# Requirement
Print the entries starting at the line containing "Given: Click Cancel in Properties dialog" and ending at the last of the entries, keeping every line exactly as it appears.

# Data listing
--- --- ---

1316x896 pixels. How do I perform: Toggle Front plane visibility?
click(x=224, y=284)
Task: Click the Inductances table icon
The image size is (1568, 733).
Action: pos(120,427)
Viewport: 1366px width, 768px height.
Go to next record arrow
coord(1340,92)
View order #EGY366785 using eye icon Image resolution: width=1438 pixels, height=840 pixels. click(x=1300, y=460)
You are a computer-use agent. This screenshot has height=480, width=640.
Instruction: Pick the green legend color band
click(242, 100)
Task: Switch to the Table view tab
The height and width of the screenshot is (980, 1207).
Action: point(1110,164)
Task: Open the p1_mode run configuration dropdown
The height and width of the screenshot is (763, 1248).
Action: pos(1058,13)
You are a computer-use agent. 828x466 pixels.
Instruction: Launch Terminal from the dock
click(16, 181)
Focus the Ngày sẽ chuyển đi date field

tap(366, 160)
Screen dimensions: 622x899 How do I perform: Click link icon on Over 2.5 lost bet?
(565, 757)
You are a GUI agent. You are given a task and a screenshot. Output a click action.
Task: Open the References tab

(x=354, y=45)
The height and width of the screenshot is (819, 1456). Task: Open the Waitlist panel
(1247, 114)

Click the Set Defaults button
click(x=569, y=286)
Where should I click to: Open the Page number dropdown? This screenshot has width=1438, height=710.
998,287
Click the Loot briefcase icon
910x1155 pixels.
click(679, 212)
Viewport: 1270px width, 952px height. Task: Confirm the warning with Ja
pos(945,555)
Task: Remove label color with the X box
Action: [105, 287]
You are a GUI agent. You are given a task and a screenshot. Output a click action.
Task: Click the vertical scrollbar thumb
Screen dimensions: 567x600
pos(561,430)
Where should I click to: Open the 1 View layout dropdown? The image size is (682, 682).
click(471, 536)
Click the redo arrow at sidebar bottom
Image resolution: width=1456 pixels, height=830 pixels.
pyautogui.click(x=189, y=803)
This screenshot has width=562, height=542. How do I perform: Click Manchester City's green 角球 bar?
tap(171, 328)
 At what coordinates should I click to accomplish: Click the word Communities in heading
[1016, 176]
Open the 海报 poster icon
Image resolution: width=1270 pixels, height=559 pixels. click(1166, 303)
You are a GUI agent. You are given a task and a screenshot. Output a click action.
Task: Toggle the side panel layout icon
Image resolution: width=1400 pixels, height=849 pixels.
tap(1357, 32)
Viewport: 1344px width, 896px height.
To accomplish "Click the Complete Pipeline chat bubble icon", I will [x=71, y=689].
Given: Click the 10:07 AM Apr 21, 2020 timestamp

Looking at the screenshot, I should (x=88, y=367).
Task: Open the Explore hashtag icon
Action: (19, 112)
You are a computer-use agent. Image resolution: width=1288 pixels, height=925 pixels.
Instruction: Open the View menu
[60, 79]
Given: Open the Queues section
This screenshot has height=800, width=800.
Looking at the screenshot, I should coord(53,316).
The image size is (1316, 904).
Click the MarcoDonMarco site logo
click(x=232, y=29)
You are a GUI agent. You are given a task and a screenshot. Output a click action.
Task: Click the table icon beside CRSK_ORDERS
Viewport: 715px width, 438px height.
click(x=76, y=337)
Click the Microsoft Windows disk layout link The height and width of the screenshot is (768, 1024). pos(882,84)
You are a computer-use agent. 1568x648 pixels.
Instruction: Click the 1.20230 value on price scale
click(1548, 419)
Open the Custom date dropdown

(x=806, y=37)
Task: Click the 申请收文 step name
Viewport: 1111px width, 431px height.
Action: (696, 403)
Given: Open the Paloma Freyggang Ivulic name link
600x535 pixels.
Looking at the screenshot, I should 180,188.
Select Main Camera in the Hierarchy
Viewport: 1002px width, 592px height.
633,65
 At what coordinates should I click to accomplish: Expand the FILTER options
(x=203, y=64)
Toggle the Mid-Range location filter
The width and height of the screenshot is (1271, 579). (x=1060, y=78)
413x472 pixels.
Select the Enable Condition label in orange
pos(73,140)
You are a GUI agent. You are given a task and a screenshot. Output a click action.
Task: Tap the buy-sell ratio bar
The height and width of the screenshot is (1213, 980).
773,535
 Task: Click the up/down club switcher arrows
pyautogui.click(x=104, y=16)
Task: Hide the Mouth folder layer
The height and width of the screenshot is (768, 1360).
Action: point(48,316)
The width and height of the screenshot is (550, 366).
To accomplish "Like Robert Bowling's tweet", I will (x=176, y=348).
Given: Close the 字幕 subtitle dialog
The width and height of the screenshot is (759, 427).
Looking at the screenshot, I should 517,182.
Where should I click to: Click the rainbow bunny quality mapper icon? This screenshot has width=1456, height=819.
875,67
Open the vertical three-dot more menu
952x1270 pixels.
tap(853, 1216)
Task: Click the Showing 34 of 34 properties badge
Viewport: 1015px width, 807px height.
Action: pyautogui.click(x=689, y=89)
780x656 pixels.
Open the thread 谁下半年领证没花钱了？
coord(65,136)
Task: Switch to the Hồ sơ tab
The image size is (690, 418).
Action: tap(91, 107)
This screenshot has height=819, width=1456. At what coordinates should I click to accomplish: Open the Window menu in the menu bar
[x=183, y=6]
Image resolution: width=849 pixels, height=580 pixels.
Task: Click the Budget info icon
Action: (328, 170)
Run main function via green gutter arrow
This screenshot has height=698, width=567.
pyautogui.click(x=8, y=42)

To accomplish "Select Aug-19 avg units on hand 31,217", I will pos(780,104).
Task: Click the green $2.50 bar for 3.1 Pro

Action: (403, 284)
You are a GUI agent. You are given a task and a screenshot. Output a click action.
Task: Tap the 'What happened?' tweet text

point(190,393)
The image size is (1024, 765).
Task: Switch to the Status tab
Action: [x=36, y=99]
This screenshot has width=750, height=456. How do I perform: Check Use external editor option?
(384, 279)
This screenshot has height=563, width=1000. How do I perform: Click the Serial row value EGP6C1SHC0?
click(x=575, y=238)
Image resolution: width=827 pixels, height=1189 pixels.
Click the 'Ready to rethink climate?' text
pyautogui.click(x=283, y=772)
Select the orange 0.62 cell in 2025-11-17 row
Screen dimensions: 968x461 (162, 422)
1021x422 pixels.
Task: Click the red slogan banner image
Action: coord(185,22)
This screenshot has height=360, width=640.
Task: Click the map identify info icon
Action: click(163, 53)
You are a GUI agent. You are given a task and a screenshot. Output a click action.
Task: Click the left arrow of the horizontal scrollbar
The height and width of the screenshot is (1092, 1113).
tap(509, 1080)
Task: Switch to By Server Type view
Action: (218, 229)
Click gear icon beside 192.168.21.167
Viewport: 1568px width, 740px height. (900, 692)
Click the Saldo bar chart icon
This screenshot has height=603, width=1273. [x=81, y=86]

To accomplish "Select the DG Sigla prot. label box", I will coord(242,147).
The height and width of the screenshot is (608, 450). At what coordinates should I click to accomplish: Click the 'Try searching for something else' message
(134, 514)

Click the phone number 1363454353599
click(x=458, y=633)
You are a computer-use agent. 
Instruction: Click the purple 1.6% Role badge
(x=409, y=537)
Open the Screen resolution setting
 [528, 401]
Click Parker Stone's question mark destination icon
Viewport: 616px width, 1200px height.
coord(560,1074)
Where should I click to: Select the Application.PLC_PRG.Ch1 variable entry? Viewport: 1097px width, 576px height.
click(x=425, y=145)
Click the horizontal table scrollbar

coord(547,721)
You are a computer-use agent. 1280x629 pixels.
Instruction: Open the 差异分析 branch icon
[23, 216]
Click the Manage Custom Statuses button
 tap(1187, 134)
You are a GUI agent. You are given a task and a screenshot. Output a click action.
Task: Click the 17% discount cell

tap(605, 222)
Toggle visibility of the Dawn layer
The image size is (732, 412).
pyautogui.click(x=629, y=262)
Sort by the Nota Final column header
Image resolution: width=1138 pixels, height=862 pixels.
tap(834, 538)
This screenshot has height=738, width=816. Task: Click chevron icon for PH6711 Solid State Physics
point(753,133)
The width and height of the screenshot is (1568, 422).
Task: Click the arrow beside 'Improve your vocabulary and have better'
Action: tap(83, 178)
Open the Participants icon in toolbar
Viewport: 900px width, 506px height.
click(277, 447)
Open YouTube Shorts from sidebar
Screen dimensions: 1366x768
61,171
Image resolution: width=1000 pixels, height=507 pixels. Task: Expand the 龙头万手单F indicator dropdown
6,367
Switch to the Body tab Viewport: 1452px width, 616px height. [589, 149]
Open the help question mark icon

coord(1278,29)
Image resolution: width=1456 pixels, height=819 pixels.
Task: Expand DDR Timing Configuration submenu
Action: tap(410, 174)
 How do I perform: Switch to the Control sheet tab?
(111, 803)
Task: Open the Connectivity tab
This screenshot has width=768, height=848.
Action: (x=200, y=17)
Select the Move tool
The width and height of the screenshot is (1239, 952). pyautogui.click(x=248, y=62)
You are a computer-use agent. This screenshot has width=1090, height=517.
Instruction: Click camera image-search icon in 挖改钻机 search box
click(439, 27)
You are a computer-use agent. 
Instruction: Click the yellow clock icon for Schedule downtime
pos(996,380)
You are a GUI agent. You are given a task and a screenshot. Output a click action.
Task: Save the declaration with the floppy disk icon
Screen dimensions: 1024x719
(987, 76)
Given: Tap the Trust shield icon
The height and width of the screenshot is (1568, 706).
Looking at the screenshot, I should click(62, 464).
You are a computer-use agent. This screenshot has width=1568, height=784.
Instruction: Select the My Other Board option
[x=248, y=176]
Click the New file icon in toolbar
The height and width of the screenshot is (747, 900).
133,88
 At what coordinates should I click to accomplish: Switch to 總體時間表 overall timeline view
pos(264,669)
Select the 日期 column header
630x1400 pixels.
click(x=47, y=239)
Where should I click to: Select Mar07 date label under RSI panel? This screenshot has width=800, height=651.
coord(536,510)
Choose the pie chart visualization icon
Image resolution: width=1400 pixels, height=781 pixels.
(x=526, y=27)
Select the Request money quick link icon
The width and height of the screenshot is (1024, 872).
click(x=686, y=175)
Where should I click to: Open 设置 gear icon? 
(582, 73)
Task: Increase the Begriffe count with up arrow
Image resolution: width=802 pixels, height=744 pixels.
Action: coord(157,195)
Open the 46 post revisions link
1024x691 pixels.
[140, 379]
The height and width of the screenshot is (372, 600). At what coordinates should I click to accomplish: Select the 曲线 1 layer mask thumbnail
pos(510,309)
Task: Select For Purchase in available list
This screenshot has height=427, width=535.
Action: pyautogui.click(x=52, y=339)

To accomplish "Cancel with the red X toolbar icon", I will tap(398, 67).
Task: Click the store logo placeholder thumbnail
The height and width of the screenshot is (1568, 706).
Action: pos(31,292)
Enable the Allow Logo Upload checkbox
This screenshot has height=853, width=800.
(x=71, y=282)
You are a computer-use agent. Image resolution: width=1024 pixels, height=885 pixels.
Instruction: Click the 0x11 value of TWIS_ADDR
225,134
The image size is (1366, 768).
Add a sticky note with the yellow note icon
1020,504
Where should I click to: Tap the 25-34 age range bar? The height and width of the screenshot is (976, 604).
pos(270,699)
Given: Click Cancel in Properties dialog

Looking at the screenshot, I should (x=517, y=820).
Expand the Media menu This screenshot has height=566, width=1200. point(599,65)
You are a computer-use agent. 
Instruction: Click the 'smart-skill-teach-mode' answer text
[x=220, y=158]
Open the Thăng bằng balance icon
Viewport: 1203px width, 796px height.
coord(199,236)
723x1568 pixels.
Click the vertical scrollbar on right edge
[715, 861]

--- --- ---

# Response
Given: Click Cancel in Properties dialog

Looking at the screenshot, I should (x=517, y=820).
Expand the Media menu This screenshot has height=566, width=1200. point(599,65)
You are a computer-use agent. 
Instruction: Click the 'smart-skill-teach-mode' answer text
[x=220, y=158]
Open the Thăng bằng balance icon
Viewport: 1203px width, 796px height.
coord(199,236)
723x1568 pixels.
Click the vertical scrollbar on right edge
[715, 861]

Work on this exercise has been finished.